• _DATA PROVIDED_:
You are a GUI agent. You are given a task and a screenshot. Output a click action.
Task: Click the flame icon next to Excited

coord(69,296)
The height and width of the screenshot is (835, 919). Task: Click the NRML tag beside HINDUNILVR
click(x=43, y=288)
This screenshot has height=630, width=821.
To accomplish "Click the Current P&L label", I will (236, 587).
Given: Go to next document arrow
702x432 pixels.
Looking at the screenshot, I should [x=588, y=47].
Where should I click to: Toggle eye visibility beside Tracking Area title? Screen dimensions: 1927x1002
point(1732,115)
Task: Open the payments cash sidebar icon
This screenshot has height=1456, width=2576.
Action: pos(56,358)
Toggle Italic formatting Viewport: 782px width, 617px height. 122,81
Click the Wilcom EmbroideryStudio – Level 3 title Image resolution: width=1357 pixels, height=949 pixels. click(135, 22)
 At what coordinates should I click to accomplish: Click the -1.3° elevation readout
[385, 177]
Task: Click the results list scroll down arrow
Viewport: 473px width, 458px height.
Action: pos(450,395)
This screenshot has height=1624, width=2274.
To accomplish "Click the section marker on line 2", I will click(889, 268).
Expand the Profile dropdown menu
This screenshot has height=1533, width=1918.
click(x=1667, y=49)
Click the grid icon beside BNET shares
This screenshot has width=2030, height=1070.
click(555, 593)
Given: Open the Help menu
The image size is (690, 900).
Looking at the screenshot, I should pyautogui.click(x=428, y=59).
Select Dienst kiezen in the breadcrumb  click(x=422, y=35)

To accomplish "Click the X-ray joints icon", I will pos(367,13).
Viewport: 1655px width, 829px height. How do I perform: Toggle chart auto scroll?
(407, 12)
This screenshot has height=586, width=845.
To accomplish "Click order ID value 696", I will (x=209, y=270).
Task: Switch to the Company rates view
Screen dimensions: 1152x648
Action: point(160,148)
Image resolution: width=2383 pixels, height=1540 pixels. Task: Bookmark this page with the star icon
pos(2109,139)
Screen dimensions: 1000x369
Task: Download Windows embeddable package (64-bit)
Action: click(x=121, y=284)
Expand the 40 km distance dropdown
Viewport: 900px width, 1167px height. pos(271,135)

• _TASK TO CARRY OUT_: Rewrite every line of the entries above as a numbered list, omitting the blank lines.

• _RIGHT ANSWER_:
1. You are a GUI agent. You are given a task and a screenshot. Output a click action.
2. Task: Click the flame icon next to Excited
3. coord(69,296)
4. The height and width of the screenshot is (835, 919). Task: Click the NRML tag beside HINDUNILVR
5. click(x=43, y=288)
6. This screenshot has height=630, width=821.
7. To accomplish "Click the Current P&L label", I will (236, 587).
8. Given: Go to next document arrow
9. 702x432 pixels.
10. Looking at the screenshot, I should [x=588, y=47].
11. Where should I click to: Toggle eye visibility beside Tracking Area title? Screen dimensions: 1927x1002
12. point(1732,115)
13. Task: Open the payments cash sidebar icon
14. This screenshot has height=1456, width=2576.
15. Action: pos(56,358)
16. Toggle Italic formatting Viewport: 782px width, 617px height. 122,81
17. Click the Wilcom EmbroideryStudio – Level 3 title Image resolution: width=1357 pixels, height=949 pixels. click(135, 22)
18.  At what coordinates should I click to accomplish: Click the -1.3° elevation readout
19. [385, 177]
20. Task: Click the results list scroll down arrow
21. Viewport: 473px width, 458px height.
22. Action: pos(450,395)
23. This screenshot has height=1624, width=2274.
24. To accomplish "Click the section marker on line 2", I will click(889, 268).
25. Expand the Profile dropdown menu
26. This screenshot has height=1533, width=1918.
27. click(x=1667, y=49)
28. Click the grid icon beside BNET shares
29. This screenshot has width=2030, height=1070.
30. click(555, 593)
31. Given: Open the Help menu
32. The image size is (690, 900).
33. Looking at the screenshot, I should pyautogui.click(x=428, y=59).
34. Select Dienst kiezen in the breadcrumb  click(x=422, y=35)
35. To accomplish "Click the X-ray joints icon", I will pos(367,13).
36. Viewport: 1655px width, 829px height. How do I perform: Toggle chart auto scroll?
37. (407, 12)
38. This screenshot has height=586, width=845.
39. To accomplish "Click order ID value 696", I will (x=209, y=270).
40. Task: Switch to the Company rates view
41. Screen dimensions: 1152x648
42. Action: point(160,148)
43. Image resolution: width=2383 pixels, height=1540 pixels. Task: Bookmark this page with the star icon
44. pos(2109,139)
45. Screen dimensions: 1000x369
46. Task: Download Windows embeddable package (64-bit)
47. Action: click(x=121, y=284)
48. Expand the 40 km distance dropdown
49. Viewport: 900px width, 1167px height. pos(271,135)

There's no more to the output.